Records -
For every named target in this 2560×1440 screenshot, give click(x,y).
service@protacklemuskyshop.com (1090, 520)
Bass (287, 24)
==
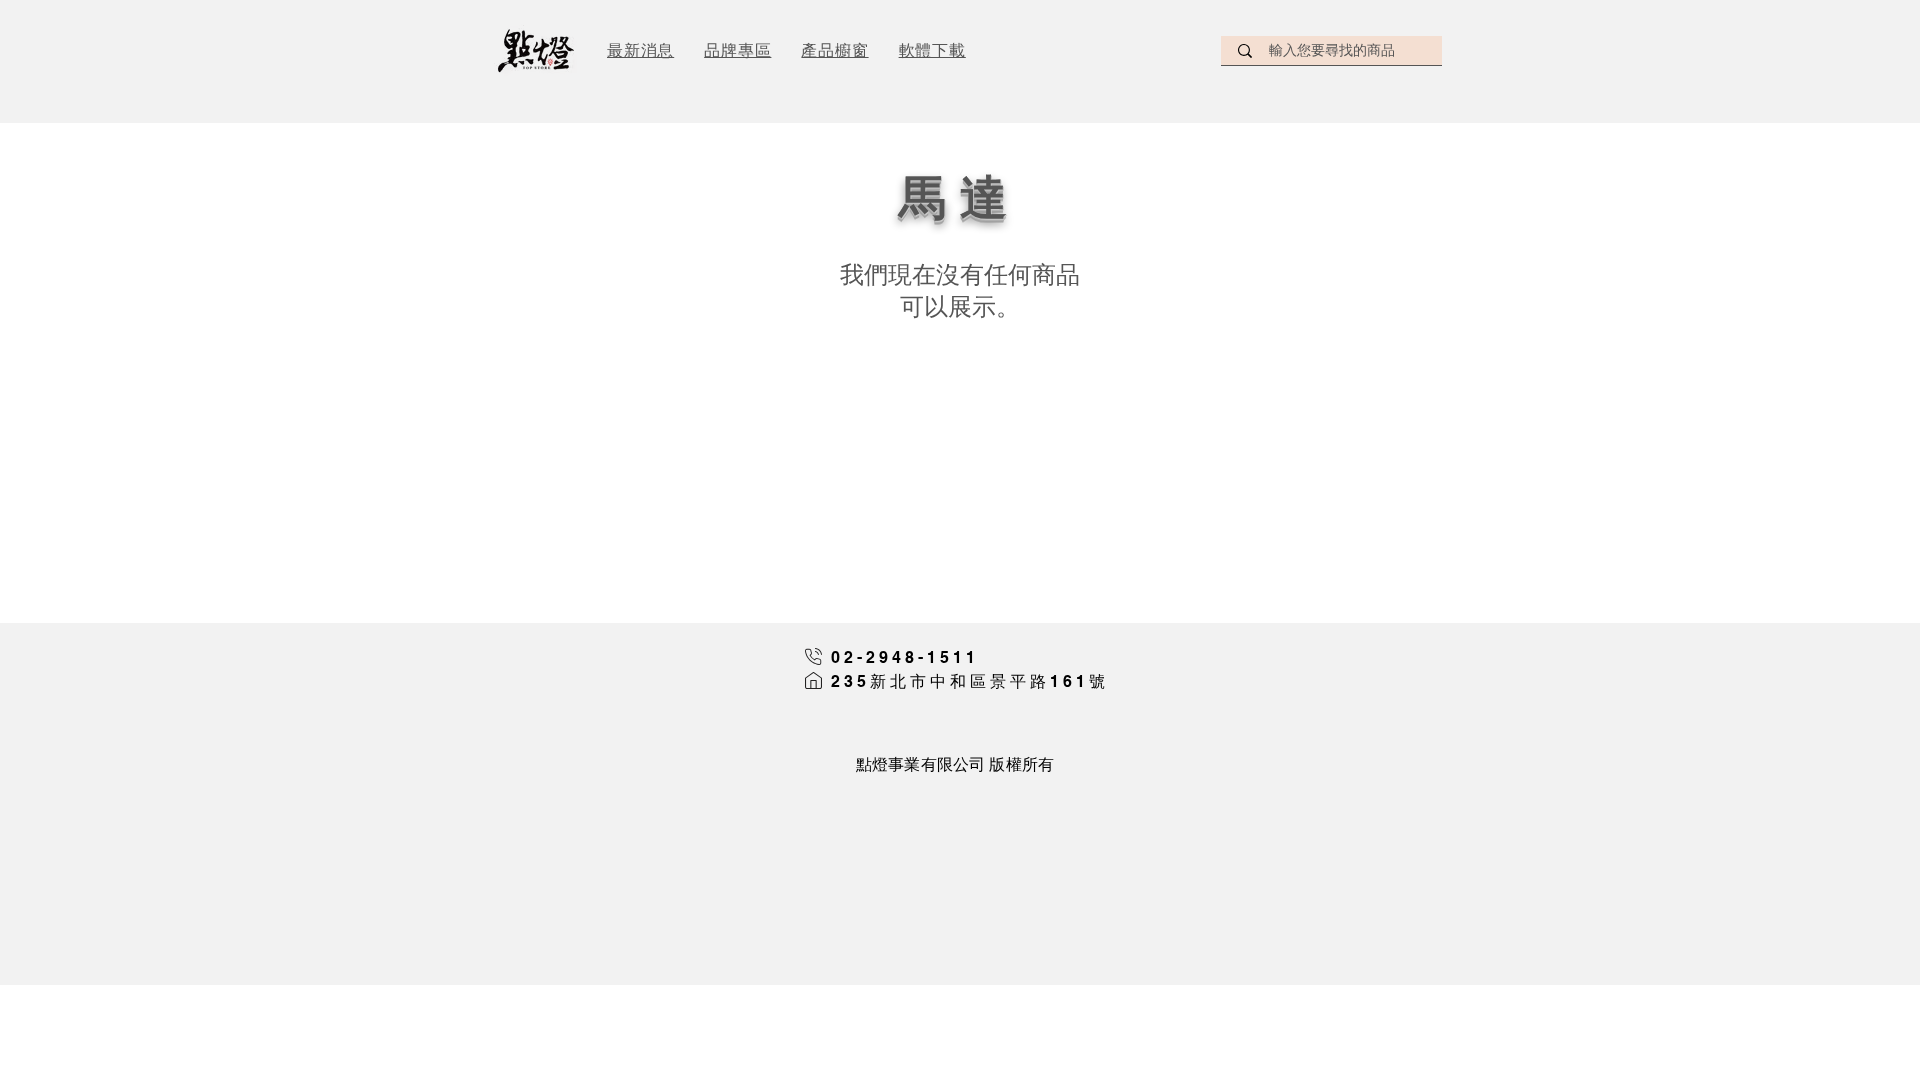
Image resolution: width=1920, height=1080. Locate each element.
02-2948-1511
--
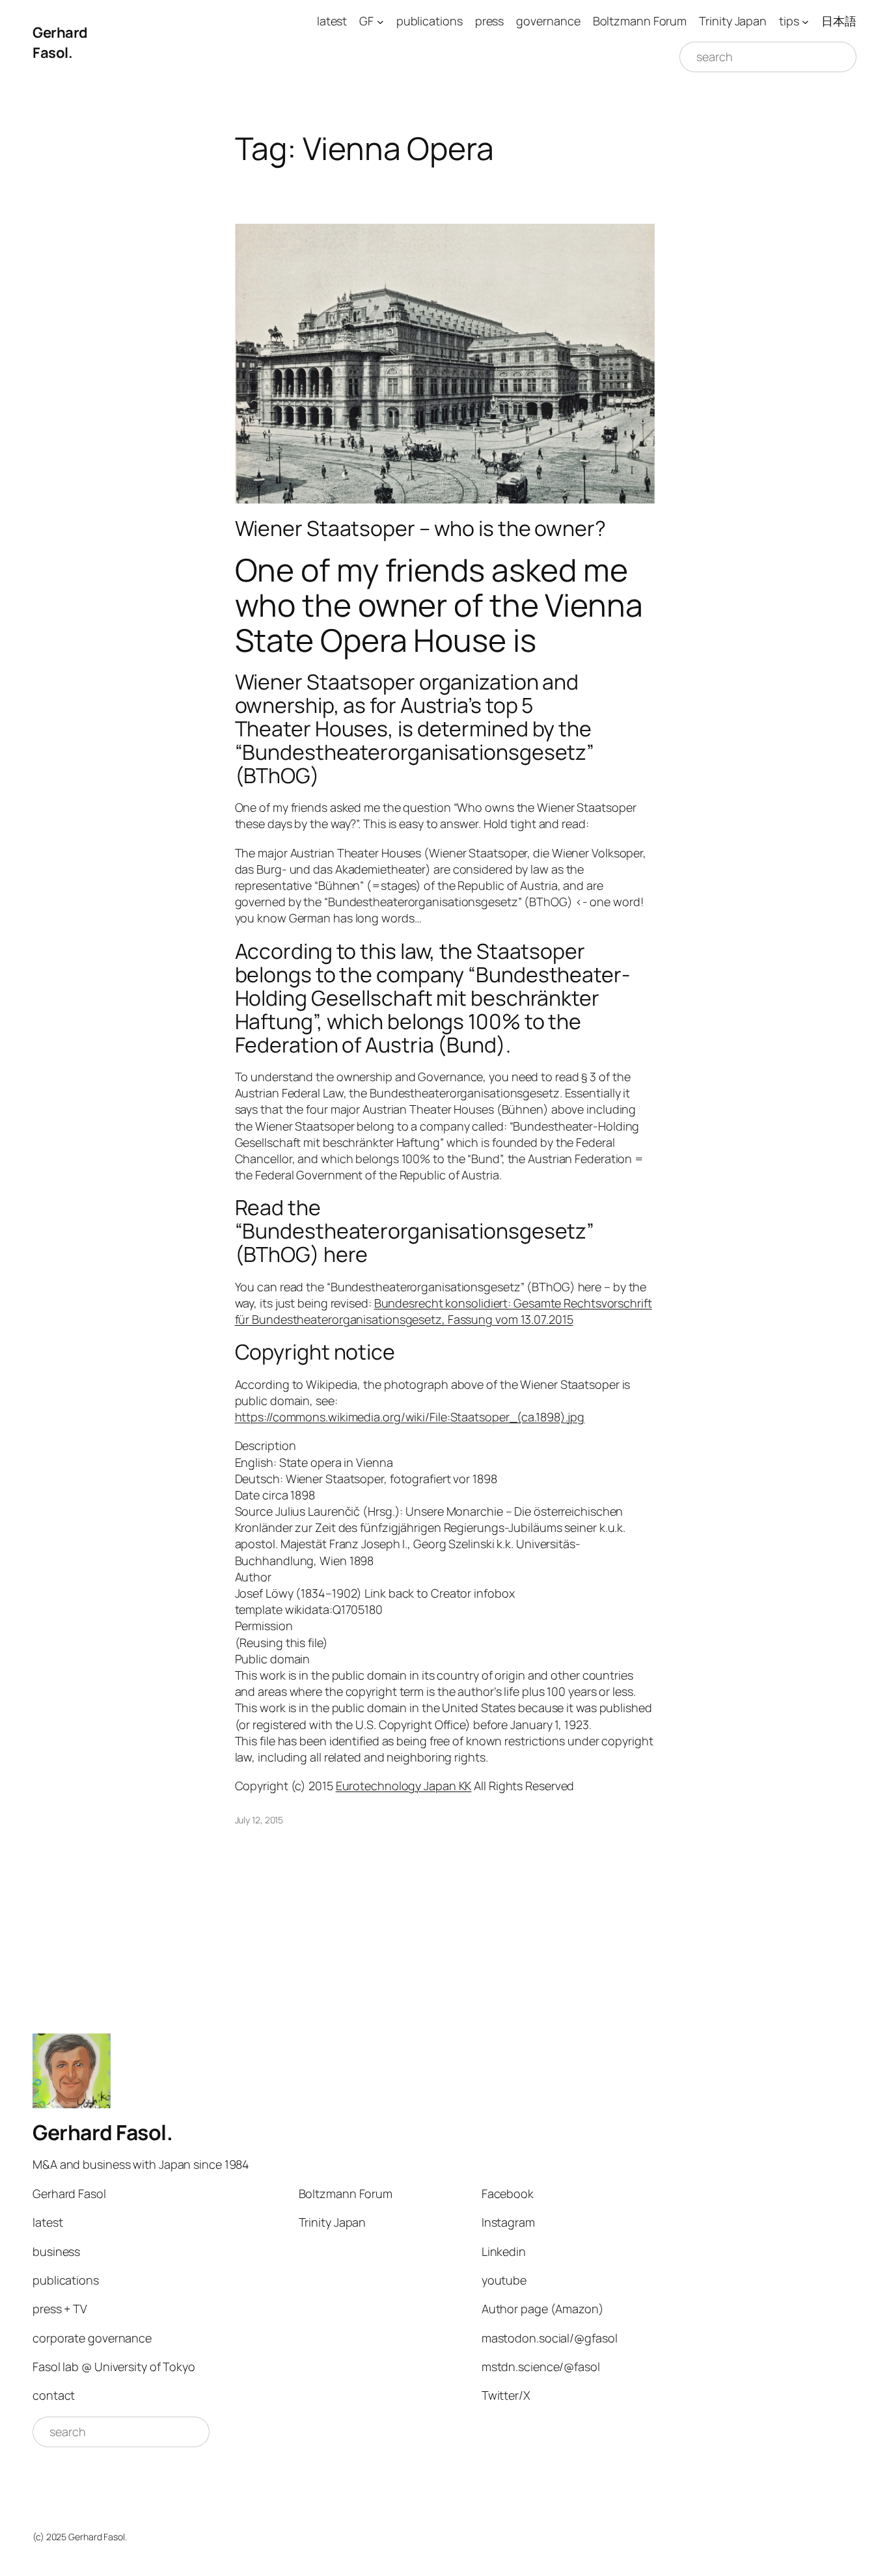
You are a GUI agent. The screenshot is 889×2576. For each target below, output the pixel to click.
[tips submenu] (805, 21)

The task - Given the records above, reproduce precisely and only the lines between the line holding "You are a GUI" and the line holding "[tips submenu] (805, 21)", inclusive.

Written response -
You are a GUI agent. The screenshot is 889×2576. For each target below, output the pixel to click.
[tips submenu] (805, 21)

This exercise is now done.